In defiance of warnings from the Intergovernmental Panel on Climate Change (IPCC), the International Energy Agency (IEA), and The Energy Transitions Commission, whose 2023 report, Fossil Fuels in Transition, explicitly advises that further exploitation of fossil fuel reserves is “incompatible with limiting global warming to safe levels, and that there is no necessity for exploring new oil and gas fields,” the British governments, both past and current, have nevertheless greenlit continuing oil and gas fields in the North Sea with tax relief and subsidies as icing on the cake.
 
And in their supporting role, Lloyd’s of London continues to act as the world’s largest consortium of underwriters for the fossil fuel industries, with an estimated annual premium range of $1.6-$2.2 billion. Among the top insurers in this domain are Aegis, Chubb, Allianz, AXA, Fairfax Financial, Zurich, WR Berkley, and AIG.
 
Joanna Warrington, campaigner with Fossil Free London, warns: “London’s banks and finance sector have been ignoring all the warning signs while pouring billions into fossil fuel expansion. Their profit is our loss. Financing new fossil fuel developments is incompatible with a safe future.”
 
Insurers act as the white blood cells of the economic ecosystem, and the potential of their withdrawal of coverage should theoretically alleviate the risks associated with the harmful “disease” of an extractive economy.
 
To push the analogy, the Financial Services Act might be considered a new “virus” which threatens to overwhelm the immune system of a healthy economy.
 
We are now in danger of the virus taking hold and terminal decline. The Institute and Faculty of Actuaries has long warned that, as fossil fuel assets inevitably become stranded, we risk a market crash so damaging as to be irreversible.
 
By supporting contributors to climate breakdown, the insurance industry is playing a pivotal role in fuelling this crisis and will eventually be forced to stop underwriting affected businesses.

This will cause widespread economic fallout as well as the invalidation of the industry itself. One is put in mind of Lenin’s dictum: “When it comes time to hang the capitalists, they will vie with each other for the rope contract.”
 
However, since October last year, when Extinction Rebellion and Fossil Free London jointly occupied 10 Lloyd’s of London insurers, and through a series of direct actions in March across Britain and in 30 cities globally, significant shifts have occurred.
 
Zurich, ranked sixth among fossil fuel insurers, pledged to cease insuring new oil and gas projects, and 28 major insurers have declined to cover the East African Crude Oil Pipeline (EACOP).
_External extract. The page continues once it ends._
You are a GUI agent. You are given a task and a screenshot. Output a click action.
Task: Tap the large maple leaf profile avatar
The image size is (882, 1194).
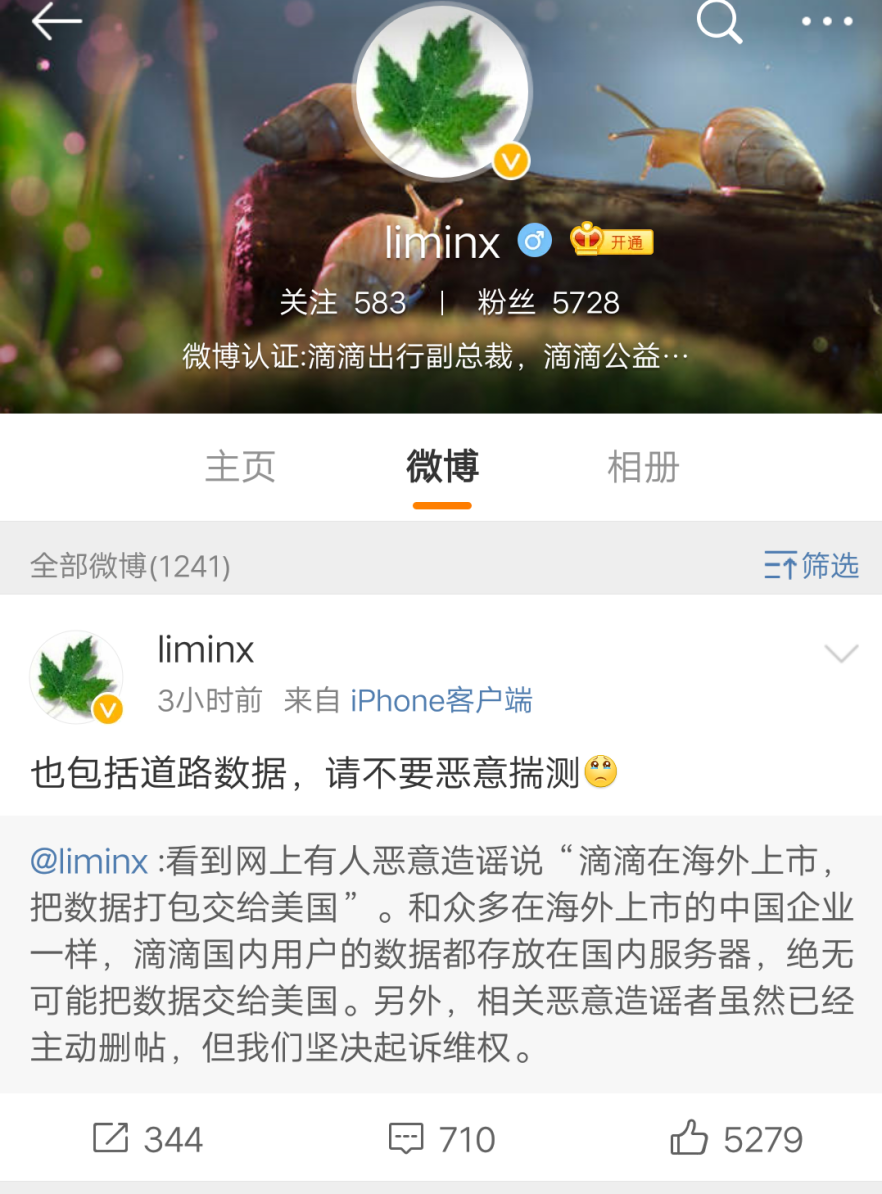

Probitas also confirmed its refusal to insure two significant “carbon bomb” projects: the EACOP and the proposed West Cumbria coal mine.
 
Although climate activists have functioned as the white blood cells of the body politic, identifying the risks that my dinner party companion failed to, and combating contagion, it will ultimately fall to a new administration to enact a cure.
 
Once again, starting on October 28, Extinction Rebellion will launch a week of nationwide actions to call out the insurance industry for its role in flooding and illustrate how failing food systems, rising prices, shortages, hunger, and fear could become a reality in Britain, just as they already are in parts of the global South.